Sub-f2 (17.30 g,50 mmol), 1- (4-bromophenyl) naphthalene (15.51 g,55 mmol), tris (dibenzylideneacetone) dipalladium (Pd) were sequentially added to a 500mL three-necked flask under nitrogen atmosphere ₂ (dba) ₃ 0.916g,1 mmol), XPhos (0.95 g,2 mmol), sodium t-butoxide (t-Buona, 9.61g,100 mmol) and toluene (180 mmol), warmed to reflux and stirred overnight; after the system is cooled to room temperature, pouring the reaction solution into 500mL of deionized water, fully stirring for 30min, carrying out suction filtration, leaching a filter cake to be neutral by using the deionized water, and leaching by using absolute ethyl alcohol (200 mL); n-heptane/dichloromethane as a mobile phase was purified by column chromatography on silica gel to give Sub-g1 (20.0 g, 73% yield) as a white solid.

Referring to the synthesis of Sub-g1, sub-g2 was synthesized using reactant H shown in Table 7 instead of Sub-f2 and reactant J instead of 1- (4-bromophenyl) naphthalene.

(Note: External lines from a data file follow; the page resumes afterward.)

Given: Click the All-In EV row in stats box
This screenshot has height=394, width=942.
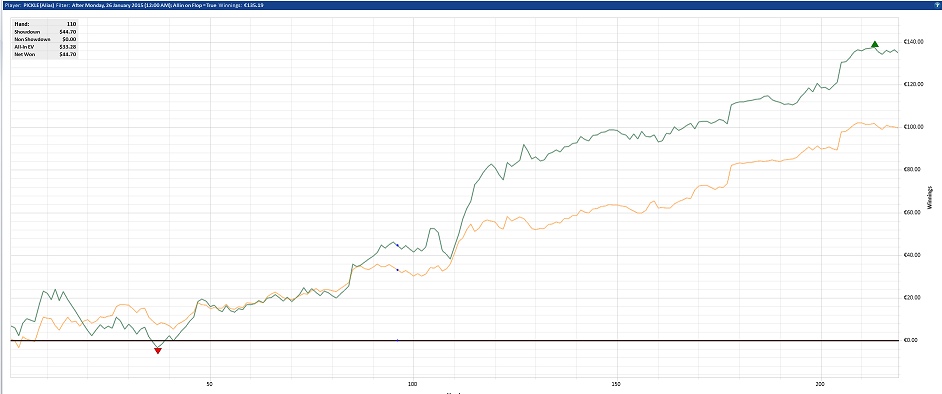Looking at the screenshot, I should pyautogui.click(x=44, y=46).
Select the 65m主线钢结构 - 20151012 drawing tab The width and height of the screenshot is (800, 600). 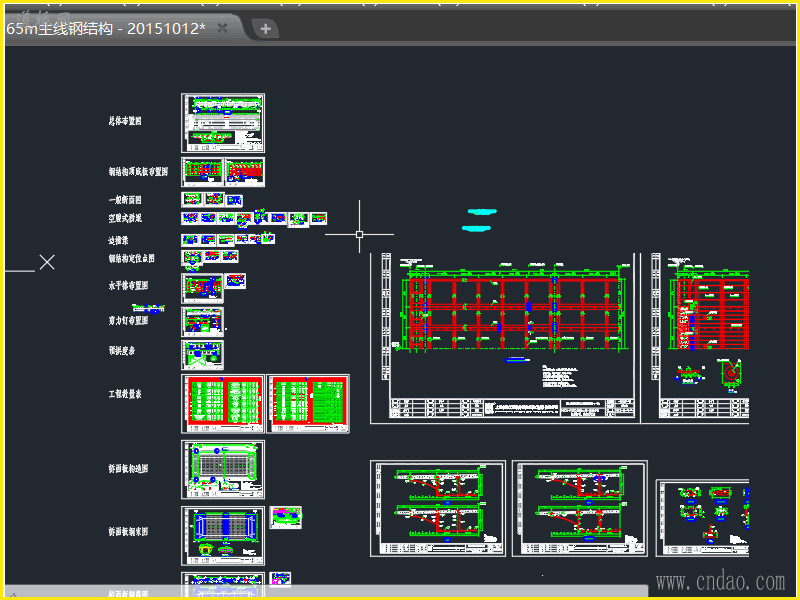(105, 28)
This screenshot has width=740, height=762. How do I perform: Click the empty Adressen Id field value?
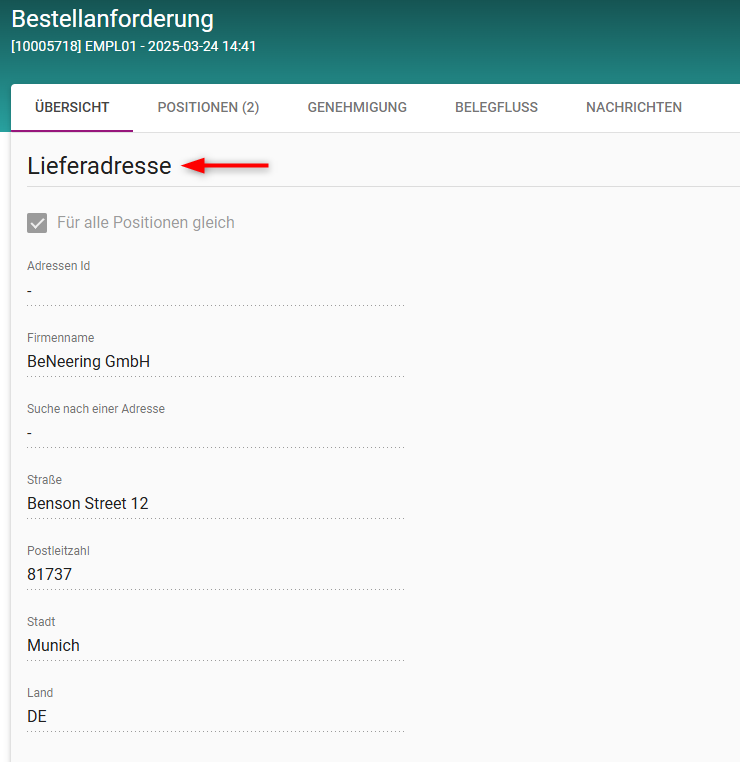pyautogui.click(x=215, y=291)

Table 7: synthesis of Sub-g2

Synthesis of Sub-h1

Sub-d5 (21.10 g,50 mmol), bisboronic acid pinacol ester (15.24 g,60 mmol), potassium acetate (9.81 g,100 mmol) and 1, 4-dioxane (220 mL) are added into a 500mL three-necked flask in sequence under nitrogen atmosphere, stirring and heating are started, pd is added rapidly when the temperature of the system is raised to 40 DEG C ₂ (dba) ₃ (0.46 g,0.5 mmol) and XPhos (0.48 g,1.0 mmol) were continued to warm to reflux and the reaction was stirred overnight. After the system is cooled to room temperature, 200mL of water is added into the system, the mixture is fully stirred for 30min, the pressure is reduced, the filtration cake is washed to be neutral by deionized water, and then 100mL of absolute ethyl alcohol is used for leaching, so that gray solid is obtained; the crude product was slurried once with n-heptane, dissolved in 200mL of toluene, passed through a silica gel column, the catalyst removed, and concentrated to give Sub-h1 (19.54 g, 76% yield) as a white solid.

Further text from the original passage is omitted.